▸ **Problem details**
Exactly as they stand, copy the lines from the one containing "Where should I" to the final line of the data; leave out the pictures.

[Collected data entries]
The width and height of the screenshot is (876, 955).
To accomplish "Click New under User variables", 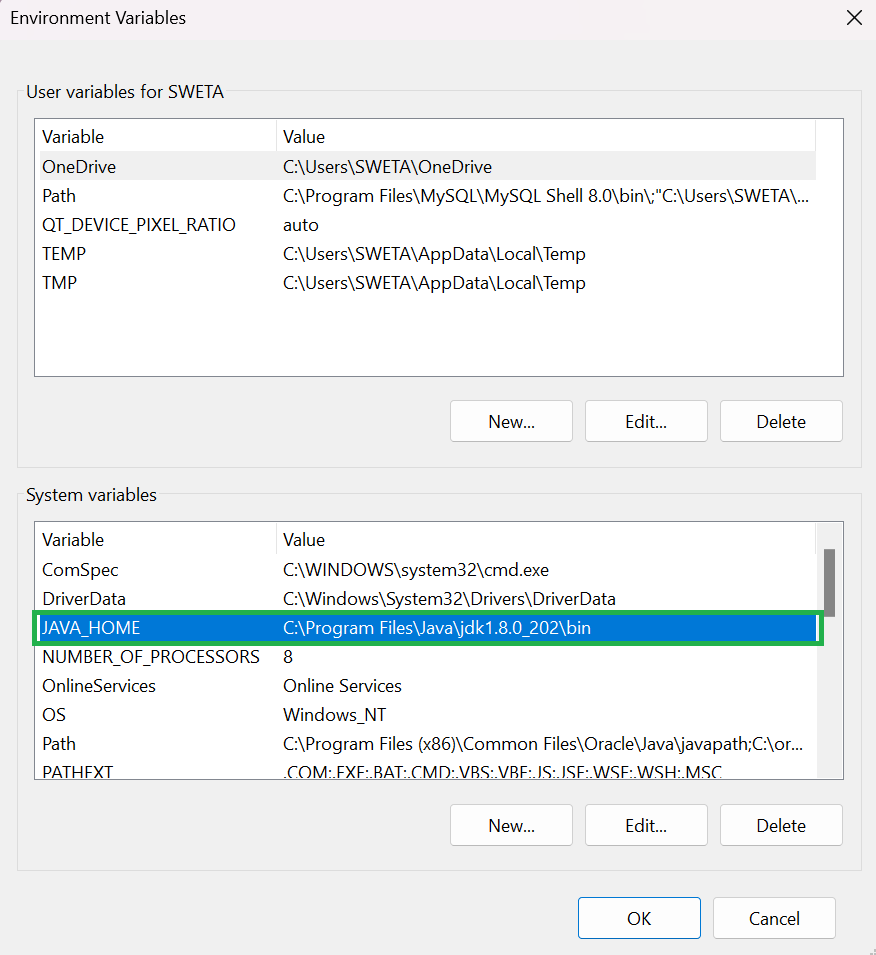I will pyautogui.click(x=511, y=422).
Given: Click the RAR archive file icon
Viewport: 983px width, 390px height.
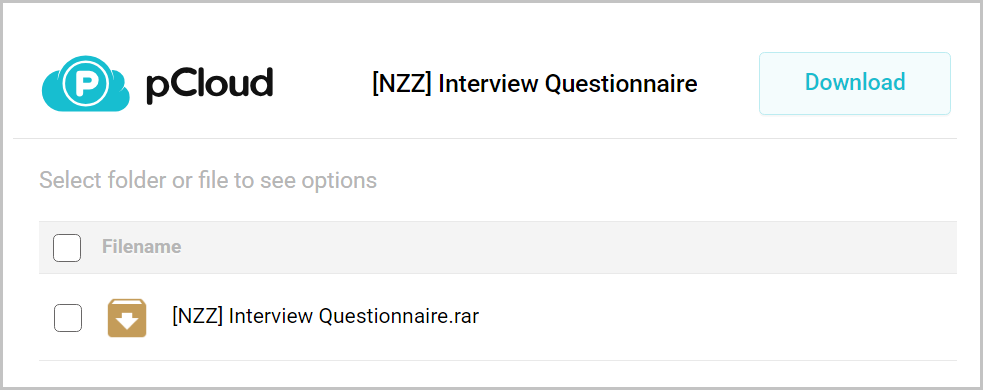Looking at the screenshot, I should tap(127, 318).
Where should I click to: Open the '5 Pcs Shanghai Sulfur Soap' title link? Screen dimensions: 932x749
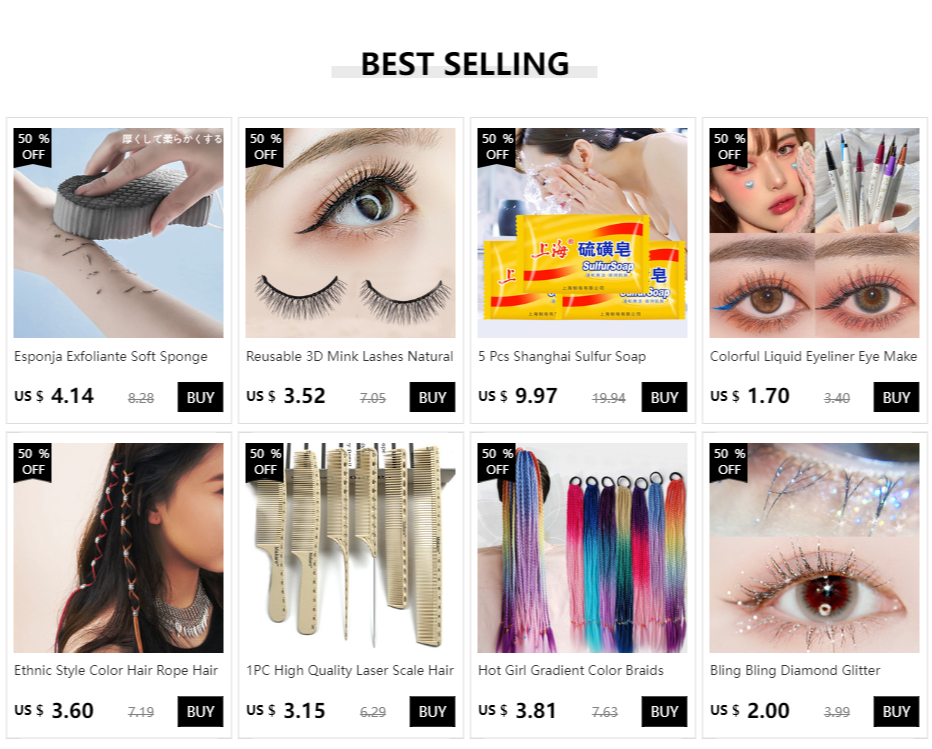[x=562, y=357]
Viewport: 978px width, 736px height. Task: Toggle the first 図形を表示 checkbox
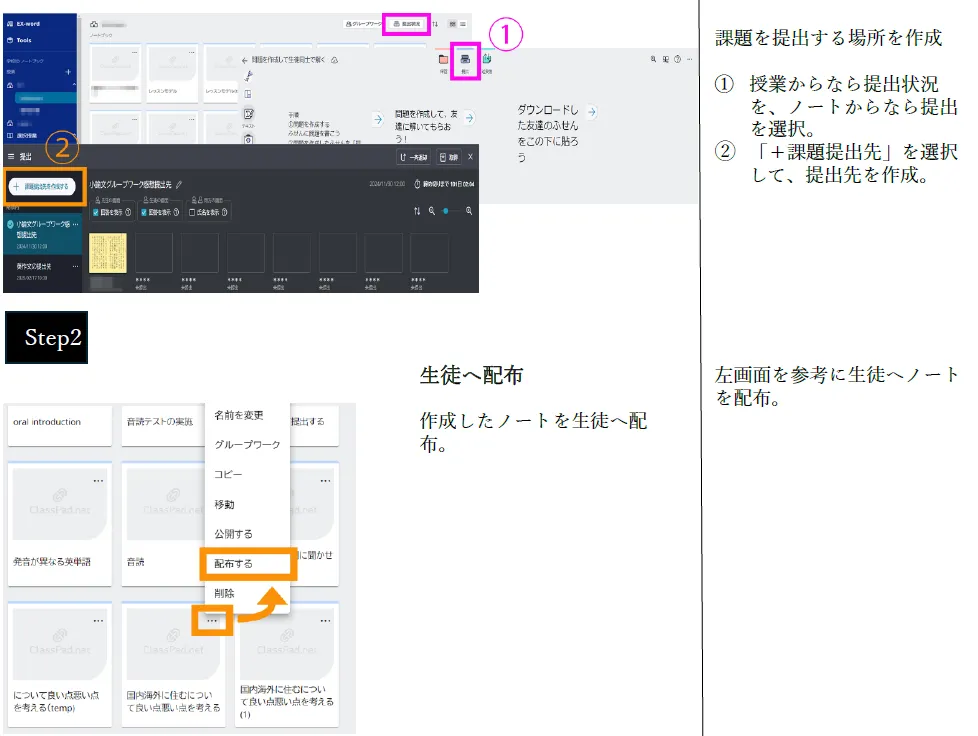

▸ **Output of the task**
Where should I click to: Open the '5 Pcs Shanghai Sulfur Soap' title link? Screen dimensions: 932x749
[x=562, y=357]
Viewport: 978px width, 736px height. Task: Toggle the first 図形を表示 checkbox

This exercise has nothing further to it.